Continue the news broadcast transcript about the early handover of sovereignty in Iraq, picking up right after its final line.

Supplied passage:
────────────────
Aired June 28, 2004 - 23:00:00   ET


JONATHAN MANN, CNN HOST: Suddenly, secretly sovereign. The United States transfers power to the new government of Iraq unexpectedly early. Paul Bremer has left the building.
Hello and welcome.

Wednesday was to be the day that Iraq regained its sovereignty, but Monday morning American Administrator Paul Bremer gave his staff just two hours warning, signed some papers and left. Iraqis took power before their own people or the insurgents knew what happened. It's a measure of how things are going that the new interim government was in place and ready, but also that it was thought safest that Iraq's new democracy be ushered in without telling its people.

On our program today, the unannounced independence of Iraq.

We begin with chief international correspondent Christiane Amanpour.
────────────────
Stored data:
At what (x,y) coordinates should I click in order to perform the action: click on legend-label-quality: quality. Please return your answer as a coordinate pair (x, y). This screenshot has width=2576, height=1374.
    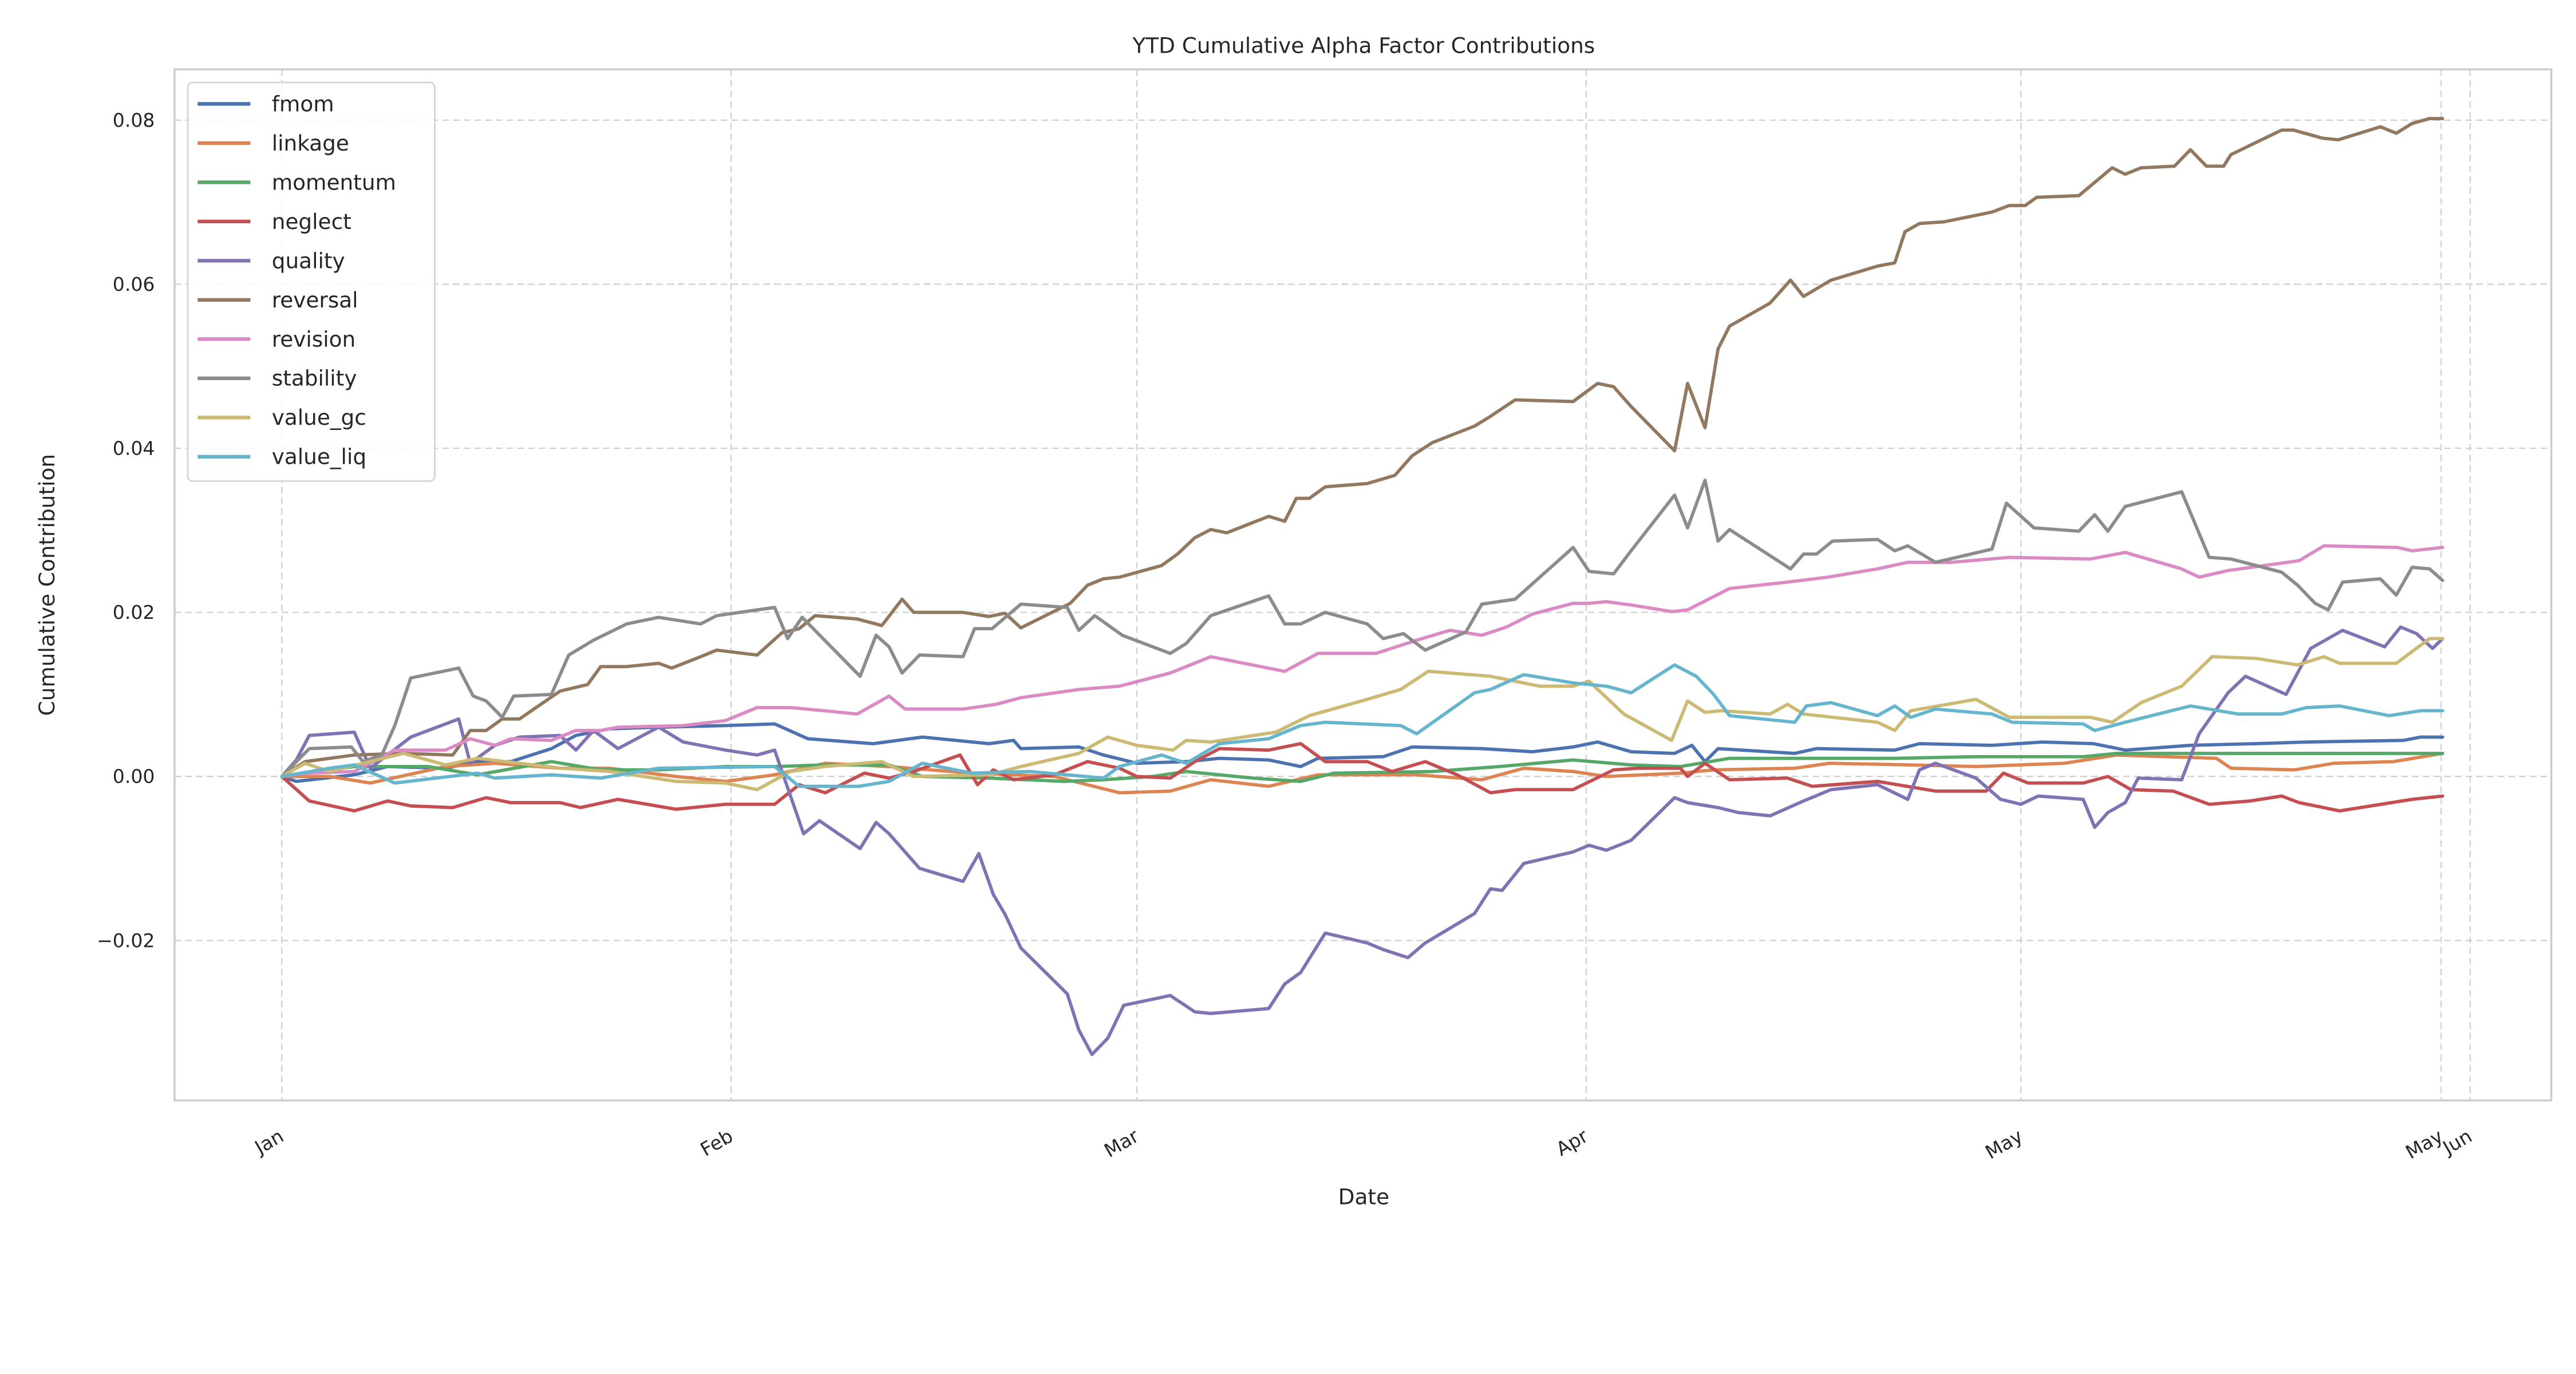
────────────────
Exercise output:
CHRISTIANE AMANPOUR, CNN CHIEF INTL. CORRESPONDENT (voice-over): Security and secrecy made this a big surprise. Partly to keep the terrorists offguard, the United States handed back sovereignty to Iraq two days earlier than planned.

At precisely 10:26 this morning, Baghdad time, Paul Bremer became the ex-U.S. administrator.

PAUL BREMER, FMR. U.S. ADMINISTRATOR IN IRAQ: We welcome Iraq's steps to take its rightful place of equality and honor among the free nations of the world. Sincerely, L. Paul Bremer, ex-administrator for the Coalition Provisional Authority.

AMANPOUR: Then Bremer presented the blue-bond document, the legal transfer of sovereignty, to Iraq's new interim government.

Iraqi officials attending with the Prime Minister Ayad Allawi and his deputy, the president Ghazi Yawar and the Supreme Court Justice Mahmed al- Mahmudi (ph). For a momentous occasion, it was understated, taking place in a small room in the prime minister's new office.

UNIDENTIFIED MALE: This is a historical day. We've had transfer of sovereignty to the Iraqi government and the Iraqi people.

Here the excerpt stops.